# Facharbeit zu Videospielen



## k0nradB (5. März 2014)

Hi,

Ich besuche zur Zeit den 11. Jahrgang eines Gymnasiums in Niedersachsen und sitze momentan an einer Facharbeit zum Einfluss von Videospielen auf die Gesellschaft.

Ich würde mich freuen, wenn ihr an meiner Umfrage dazu teilnehmt, das würde mir sehr weiterhelfen.

https://www.umfrageonline.com/s/c103d0c

Danke euch!


----------



## PHENOMII (5. März 2014)

Hab das mal ausgefüllt. Dauert auch nicht wirklich lange. 2-3 Minuten wenn überhaupt.

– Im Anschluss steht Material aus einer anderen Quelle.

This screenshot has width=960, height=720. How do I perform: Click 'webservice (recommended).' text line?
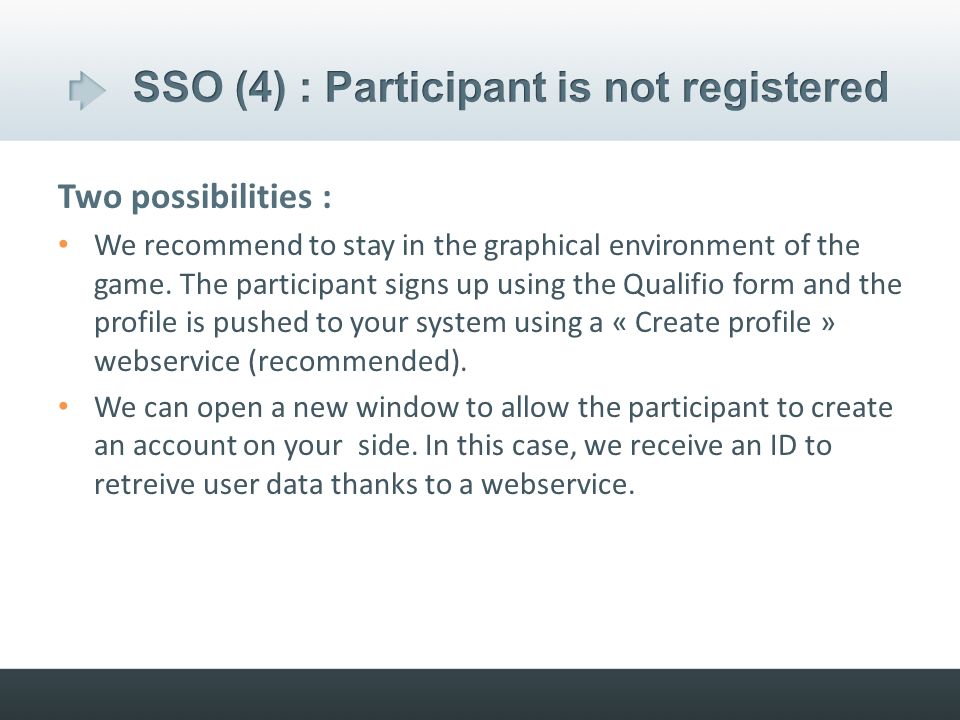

Hoffe, dass du noch mehr Teilnehmer finden wirst. Und viel Glück und Erfolg bei der Auswertung


----------



## natalie (5. März 2014)

Habe auch teilgenommen. Viel Erfolg bei deiner Arbeit.


----------



## Offset (5. März 2014)

Hab das mal gemacht, geht ja schnell. Erfahren wir die Ergebnisse auch?


----------



## noxXx (5. März 2014)

Spiele ich mit oder gegen andere Spieler? Ja/Nein

WTF? Was bedeuten ja und nein in dem Zusammenhang?


----------



## FrozenEYZ (5. März 2014)

Nem anderen Niedersachsen hilft man doch gerne


----------